Villo ! © IEB - 2024

Si la Région a voulu mettre en place un service public de vélos partagés, c’était pour répondre à divers enjeux majeurs. Il s’agissait d’encourager la pratique du deux roues, mais il fallait aussi affirmer la prééminence de la Région et éviter que les communes se trouvent pourvues de systèmes concurrents et incompatibles entre eux. À cet effet, il faut rappeler que dès 2006, la Ville de Bruxelles avait instauré sur son territoire un système comparable : « Cyclocity » mais à plus petite échelle (250 vélos). De plus, les systèmes de vélo en libre-service faisaient fureur au sein des métropoles européennes comme à Lyon, Vienne, Paris ou Barcelone. La Région ne souhaitait pas être à la traîne et s’inscrivait donc dans la tendance du moment.
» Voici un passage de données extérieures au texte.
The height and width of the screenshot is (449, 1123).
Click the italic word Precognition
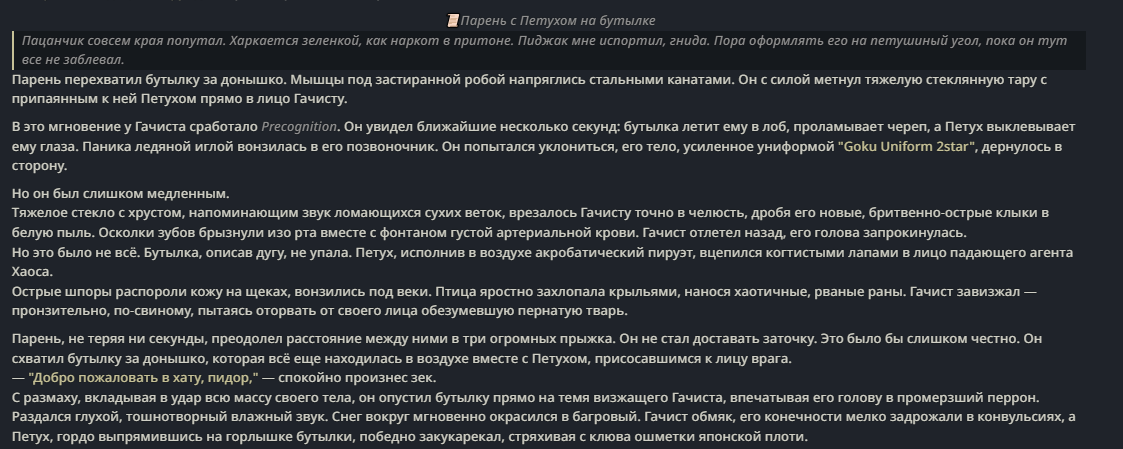click(299, 127)
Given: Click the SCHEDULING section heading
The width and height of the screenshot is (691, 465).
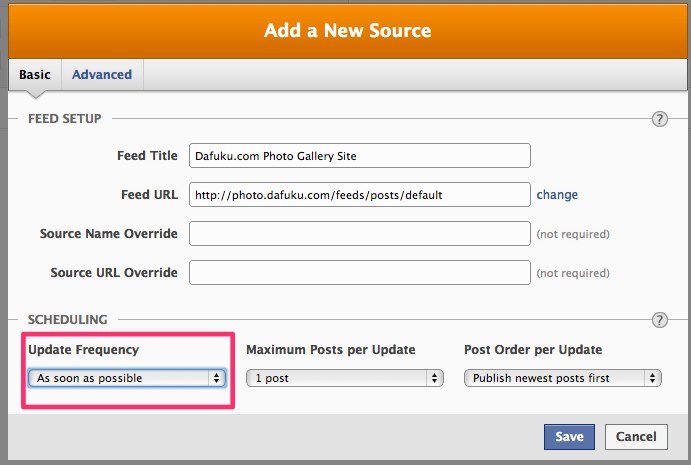Looking at the screenshot, I should (x=67, y=320).
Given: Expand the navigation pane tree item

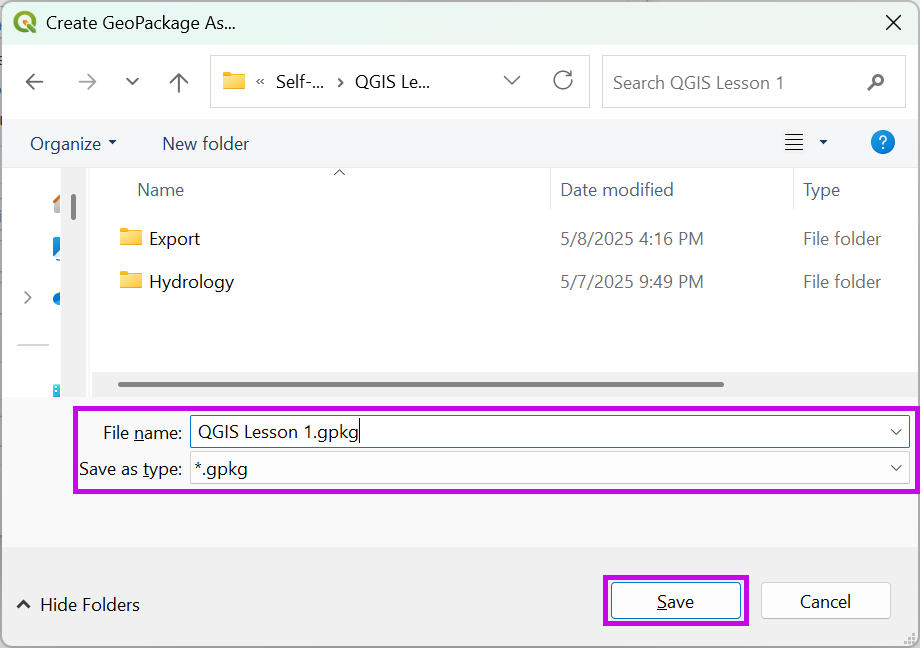Looking at the screenshot, I should (27, 297).
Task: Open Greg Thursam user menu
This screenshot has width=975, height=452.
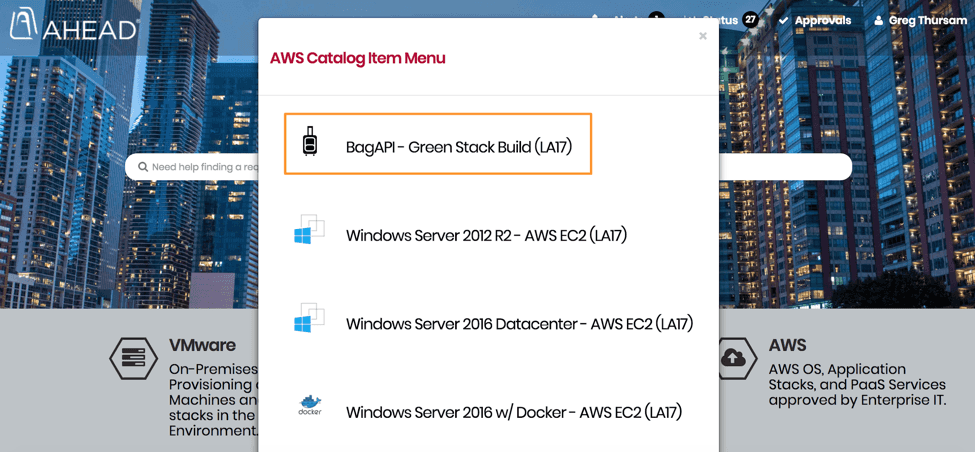Action: pyautogui.click(x=920, y=21)
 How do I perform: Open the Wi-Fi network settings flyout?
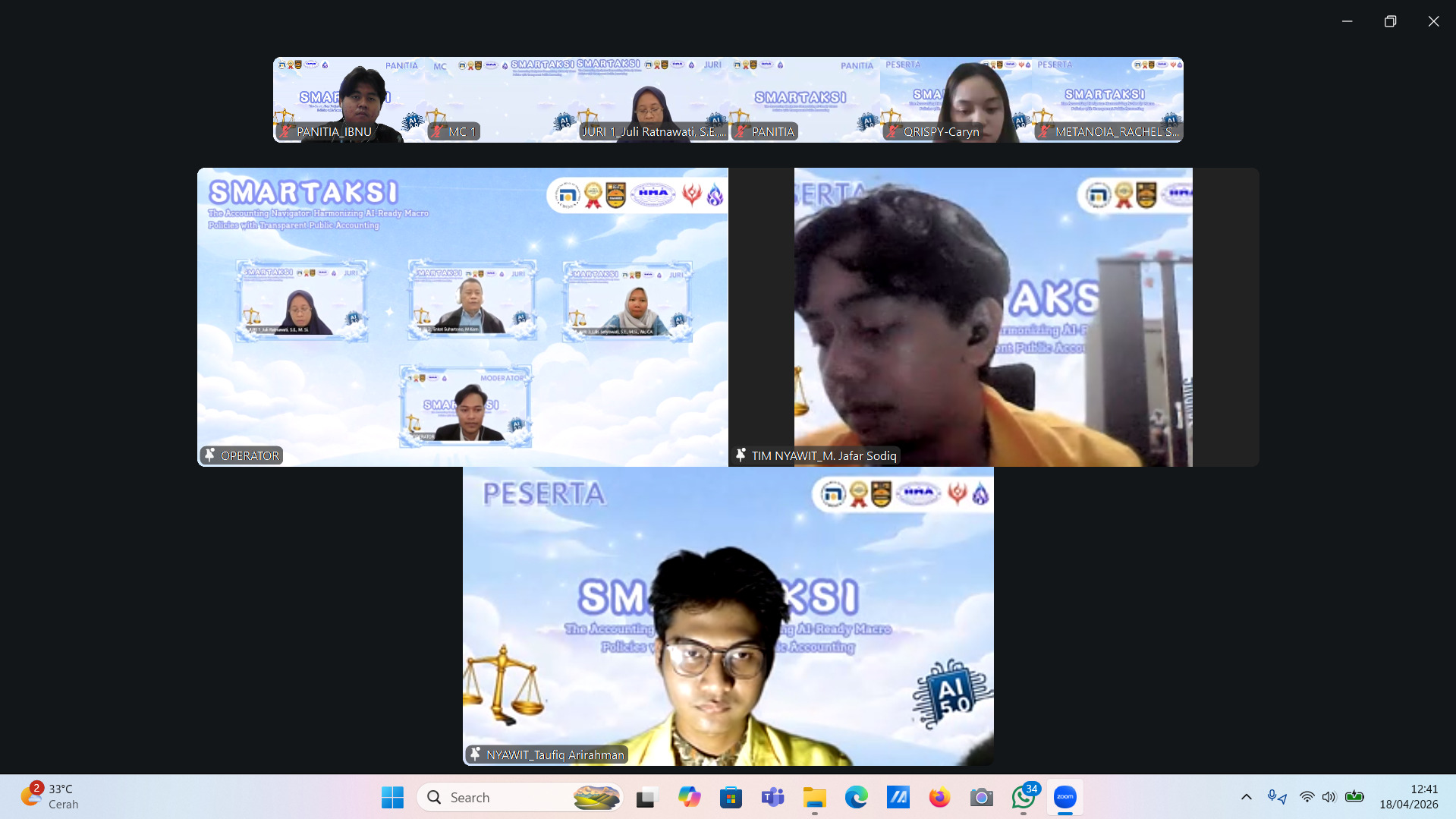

Or, ce système public de VLS a une particularité, il est assuré par une société de publicitaire : JC Decaux. Depuis plusieurs décennies, elle se propose d’installer et d’entretenir divers services du quotidien à Bruxelles. Pour rétribution, elle reçoit une concession lui permettant d’exploiter des dispositifs publicitaires et de monétiser l’audience passant sur les axes de circulation. Notoirement active à Bruxelles dans la gestion et l’entretien des abribus, elle trouve dans ce système de transport un créneau pour élargir ces activités. Alors bien sûr, ces partenariats publics/privés sont présentés comme une relation avec laquelle tous les partis sont gagnants. JC Decaux assume en effet la majorité des coûts et la Région profite d’un service. Cependant, ces concessions sont des accords commerciaux contraignants, se déroulant sur un temps long, ne pouvant pas être révoquées sans compensation tout en obligeant la puissance publique.

La convention

Le service est donc le suivant ; la société commerciale JC Decaux s’engage à installer, gérer et administrer une flotte de cinq mille vélos installés dans 350 stations mises à la disposition du public. En échange de ce service, la Région rémunère la société par 840 m² de publicité [1] (double face) à installer au sein de l’agglomération. Il faut souligner que ces espaces publicitaires bénéficient d’un régime fiscal particulier : 45 dispositifs de 8 m² sont exemptés de redevances sur l’occupation des sols sur les voiries régionales. Les taxes communales sont-elles plafonnées à 75€ du m² (soit la moitié du prix en vigueur à la ville de Bruxelles à cette époque) [2].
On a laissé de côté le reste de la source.